EXTRAIT DU DOCUMENT:
Pas facile, le sujet. Pas commun non plus. Le terrain n’est pas défriché, mais on peut quand même vite s’y abîmer. Lucia Puenzo, réalisatrice argentine, signe un premier long métrage bien dessiné, sans fioritures, sans hésitations, comme s’il avait été conçu d’un trait comme on le fait d’une aquarelle marine. On baigne dans l’eau, d’ailleurs. Le monde aquatique sert de symbole, mais aussi d’accompagnateur, d’apaisant, de limites (ou d’infini) physiques ; un choix éclairé pour soulager ce sujet plombé.

Alex a 15 ans, elle est hermaphrodite. Avec ses parents, elle vit dans une maison bleue au bord de la mer, sur la côte uruguayenne. Un couple débarque, avec leur fils de 16 ans, Alvaro. Son père est un chirurgien plastique qui voit un cas médical en la personne d’Alex. La rencontre sensuelle entre les deux ados, les points de vue qui divergent chez les adultes, une fille qui se voit comme un monstre, un village qui va la regarder ainsi… tout déboule en quelques jours. Et on est dans le temps en marche, on sent que chaque geste et chaque parole peuvent avoir des conséquences pour la route à prendre. On en sent l’urgence et l’importance. Laquelle choisir ? L’option médicale socialement acceptable qui n’envisage que deux sexes ou la personnelle, déroutante à vie, qui permet de créer son genre à soi ?

Cette dernière voie, celle du libre arbitre que défend le père d’Alex, est celle qui sera la plus onirique, la moins dévoilée (et pour cause), la plus fragile et la plus difficile. Et c’est celle qui a besoin du support de la mer pour s’exprimer en douceur. Le père d’Alex (Ricardo Darin) se prénomme Kraken, du nom du monstre légendaire, il est biologiste marin, attentif aux bizarreries de la nature et aux tortues blessées. Alex (Inès Efron) se voit comme une créature hors norme, avec un corps qui lui fait peur. D’un côté, la normalisation et de l’autre le trou noir, tout doit basculer. Sirène et triton, elle ne sera bientôt plus sous la protection de son père.

Peu de paroles, parce que trop de pensées et d’anxiété. Mais beaucoup de franchise: le temps n’est pas au qu’en dira-t-on. Voilà un film silencieux qui fait beaucoup de vacarme. Entre tout ce qu’on pense, tout ce qu’on imagine, tout ce qu’on apprend aussi, et le bruit assourdissant de la mer, de l’orage, de la pluie et du vent, c’est un film qui en donne plus que prévu.

Le film a obtenu le grand Prix de la semaine de la critique au Festival de Cannes 2007.

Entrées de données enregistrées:
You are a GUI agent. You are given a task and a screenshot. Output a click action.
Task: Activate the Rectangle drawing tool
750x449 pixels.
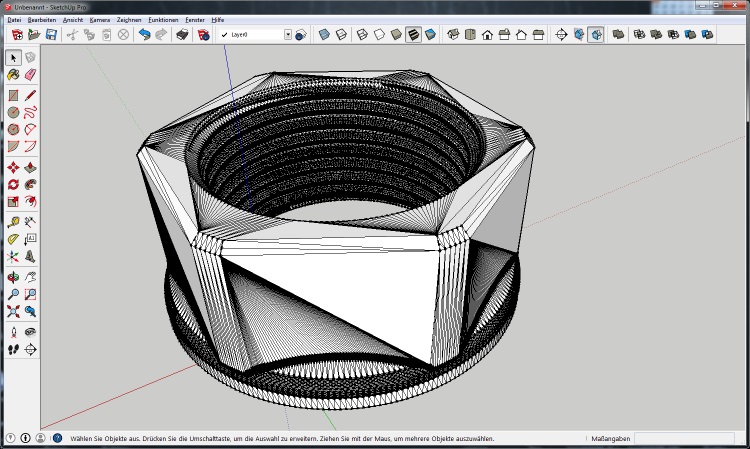(x=13, y=95)
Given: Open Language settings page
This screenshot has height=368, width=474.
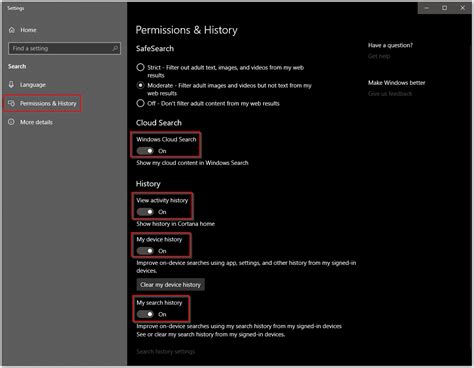Looking at the screenshot, I should coord(33,85).
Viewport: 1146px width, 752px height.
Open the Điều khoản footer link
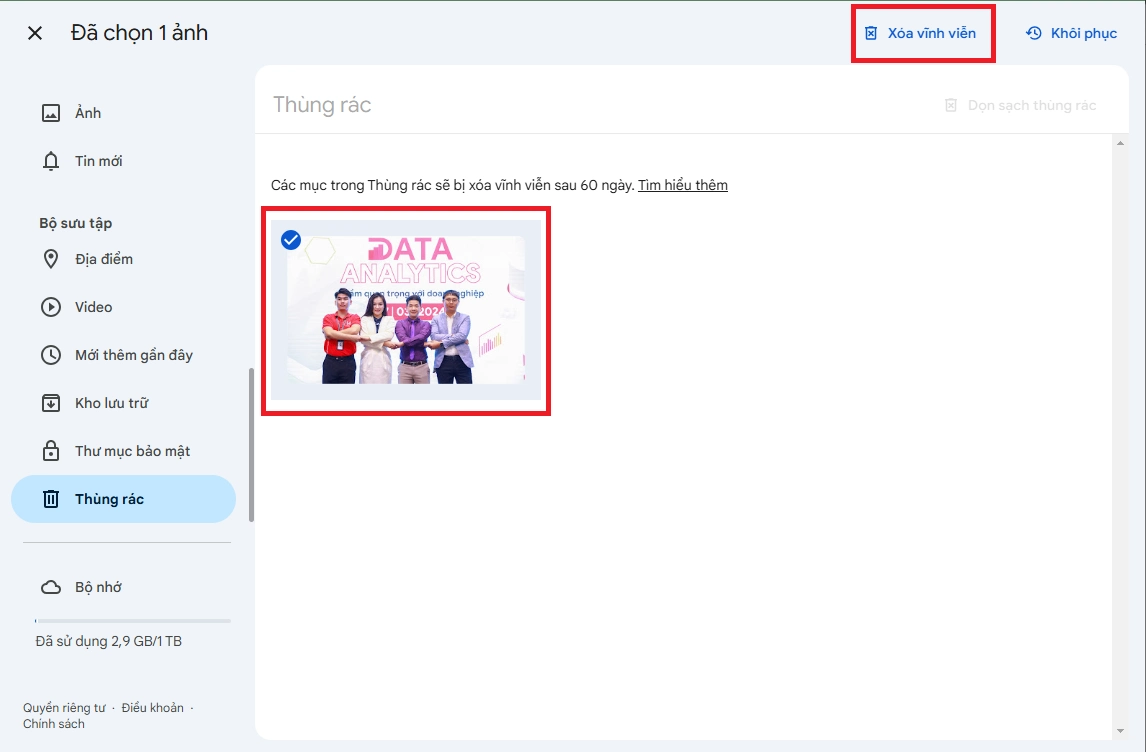pos(152,707)
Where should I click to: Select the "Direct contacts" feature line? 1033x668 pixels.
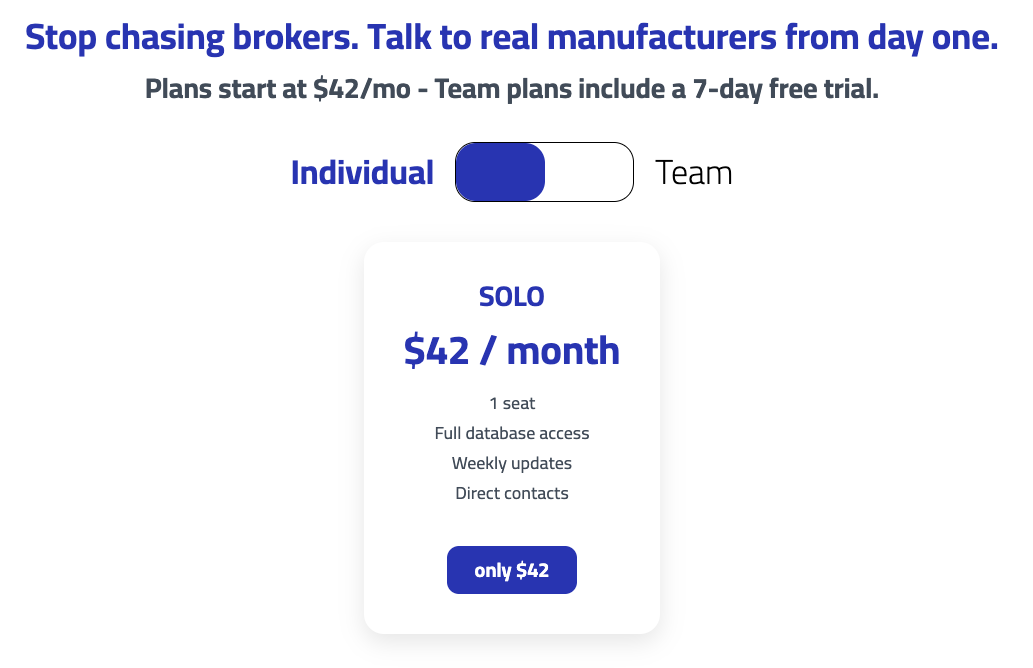point(512,494)
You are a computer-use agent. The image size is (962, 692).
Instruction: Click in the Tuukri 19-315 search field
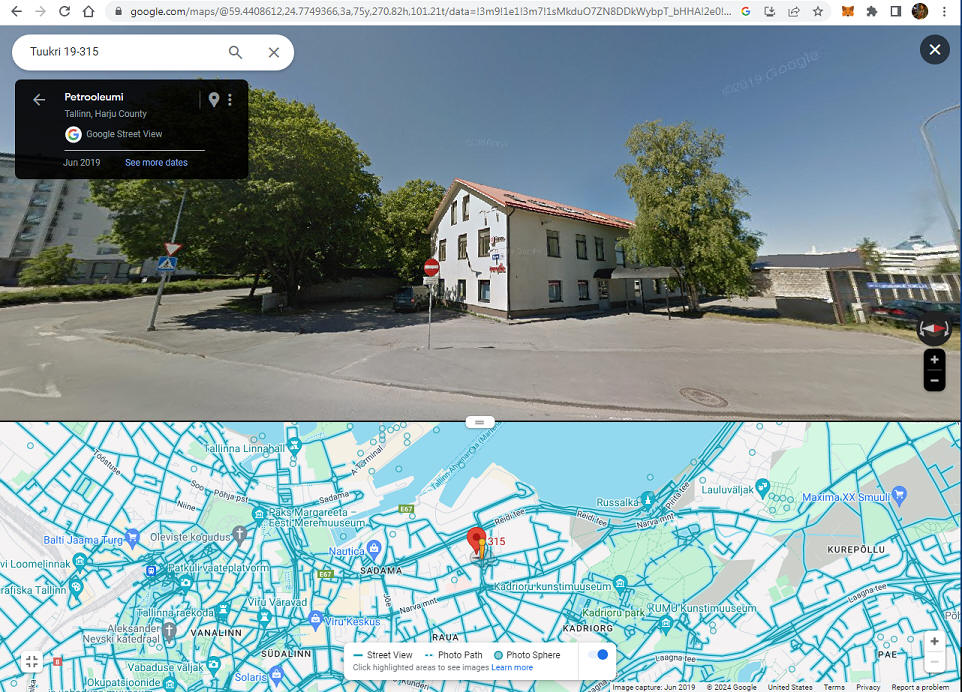coord(123,52)
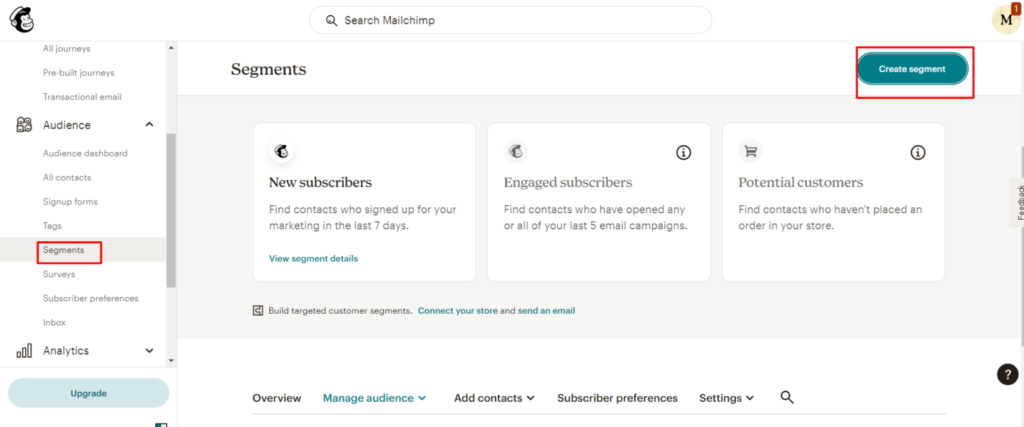Open the Manage audience dropdown

pyautogui.click(x=374, y=398)
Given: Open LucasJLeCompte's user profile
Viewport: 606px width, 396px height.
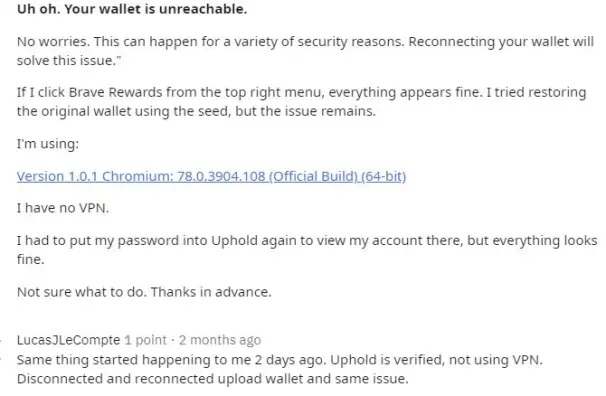Looking at the screenshot, I should [x=68, y=340].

TRAVAIL DEMANDÉ:
1. Reproduisez le passage de la critique du film situé entre « Pas facile, le » et « ce sujet plombé. », ces deux extrémités comprises.
2. Selon la critique du film, quel métier exerce le père d'Alex ?

RÉPONSES CI-DESSOUS:
1.
Pas facile, le sujet. Pas commun non plus. Le terrain n’est pas défriché, mais on peut quand même vite s’y abîmer. Lucia Puenzo, réalisatrice argentine, signe un premier long métrage bien dessiné, sans fioritures, sans hésitations, comme s’il avait été conçu d’un trait comme on le fait d’une aquarelle marine. On baigne dans l’eau, d’ailleurs. Le monde aquatique sert de symbole, mais aussi d’accompagnateur, d’apaisant, de limites (ou d’infini) physiques ; un choix éclairé pour soulager ce sujet plombé.

2. Il est biologiste marin.